Rwanda: December 24, 1999


A Rwandan government source says Hutu guerrillas attacked a Tutsi camp in northwest Rwanda and killed over 30 people. The government claims this is the first Hutu extremist attack in 18 months. One report said the Hutus came from a base in the Virunga volcano region. Western press sources say the Hutus also wounded a large number of people, though no figure for the wounded is available. That same report said a number of the dead were killed with machete slashes --a grim reminder of the 1994 genocide.

December 24; South African President Mandela has been named as the new mediator for the Burundian Civil War, replacing Tanzanian President Nyerere, who died of Leukemia in October. Mandela had resisted the appointment, insisting that he wanted to retire from public life. --Stephen V Cole

December 17; In Burundi, government troops killed 27 Hutu rebels 20 kilometers south of the capital.

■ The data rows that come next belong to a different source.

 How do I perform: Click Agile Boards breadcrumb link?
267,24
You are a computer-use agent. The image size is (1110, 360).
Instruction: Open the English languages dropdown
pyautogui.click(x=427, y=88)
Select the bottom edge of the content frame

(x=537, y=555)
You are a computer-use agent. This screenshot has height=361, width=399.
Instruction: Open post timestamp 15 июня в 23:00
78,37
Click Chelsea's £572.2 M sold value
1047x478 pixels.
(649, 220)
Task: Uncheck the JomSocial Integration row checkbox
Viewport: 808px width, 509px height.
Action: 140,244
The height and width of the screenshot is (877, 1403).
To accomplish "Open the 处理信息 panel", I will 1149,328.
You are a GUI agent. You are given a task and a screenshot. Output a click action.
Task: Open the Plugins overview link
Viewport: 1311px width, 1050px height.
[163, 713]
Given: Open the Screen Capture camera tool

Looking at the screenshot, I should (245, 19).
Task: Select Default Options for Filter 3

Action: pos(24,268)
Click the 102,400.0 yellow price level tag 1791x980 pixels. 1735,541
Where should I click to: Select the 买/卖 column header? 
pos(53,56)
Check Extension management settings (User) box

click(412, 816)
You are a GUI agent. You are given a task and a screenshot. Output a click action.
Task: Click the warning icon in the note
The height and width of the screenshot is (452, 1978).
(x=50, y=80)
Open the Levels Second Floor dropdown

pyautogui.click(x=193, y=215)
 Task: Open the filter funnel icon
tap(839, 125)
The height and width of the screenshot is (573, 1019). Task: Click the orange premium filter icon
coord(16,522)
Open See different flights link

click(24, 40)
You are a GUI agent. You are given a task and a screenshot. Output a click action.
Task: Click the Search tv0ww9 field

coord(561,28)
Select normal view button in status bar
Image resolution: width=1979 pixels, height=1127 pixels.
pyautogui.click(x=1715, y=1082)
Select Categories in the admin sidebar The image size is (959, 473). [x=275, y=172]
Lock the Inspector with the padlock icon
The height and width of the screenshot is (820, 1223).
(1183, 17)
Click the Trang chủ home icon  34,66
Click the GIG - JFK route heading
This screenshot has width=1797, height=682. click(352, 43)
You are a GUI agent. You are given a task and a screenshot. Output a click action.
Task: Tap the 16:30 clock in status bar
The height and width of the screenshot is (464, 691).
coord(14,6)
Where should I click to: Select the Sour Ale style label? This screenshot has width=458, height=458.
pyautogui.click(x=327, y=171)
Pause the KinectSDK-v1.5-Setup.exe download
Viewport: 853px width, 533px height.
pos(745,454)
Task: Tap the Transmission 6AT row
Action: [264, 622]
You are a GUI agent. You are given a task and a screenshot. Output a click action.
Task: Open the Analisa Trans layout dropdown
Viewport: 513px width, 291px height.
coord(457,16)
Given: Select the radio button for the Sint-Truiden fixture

December 16; The UN released a secret report of how they dealt with the 1994 mass murder in Rwanda. The UN admitted that it's people in Rwanda had reported the coming slaughter, but that senior UN officials had not acted promptly. The main reason, which the UN was reluctant to admit, was that the UN is staffed by diplomats, not soldiers. Even with the warning, it is unlikely that the UN would have been able to muster sufficient military force in time to halt the killings. Attempts to set up a standing military force for the UN is difficult, because so many UN members see themselves as potentially on the receiving end of such intervention. December 15; The murderers of two UN workers killed in October in Burundi have been identified as being members of the Forces for the Defense of Democracy (FDD), the military arm of the National Council for the Defense of Democracy (CNDD). The CNDD is the main Hutu rebel organization in Burundi.

December 12; Several sources report that the Rwandan military is training military officers to serve as treasury officials inside rebel areas of the Congo controlled by Rwanda and its Congolese allies. The officials would "monitor receipts" inside "liberated territories."

December 6; Zimbabwe and Rwanda are discussing how to arrange a ceasefire between their troops in the Congo. Zimbabwe backs the government and Rwanda one of the rebel factions in that civil war.

December 5; Peace talks between the government and Hutu rebel groups are being negotiated. February is seen as a target date for actual negotiations to begin.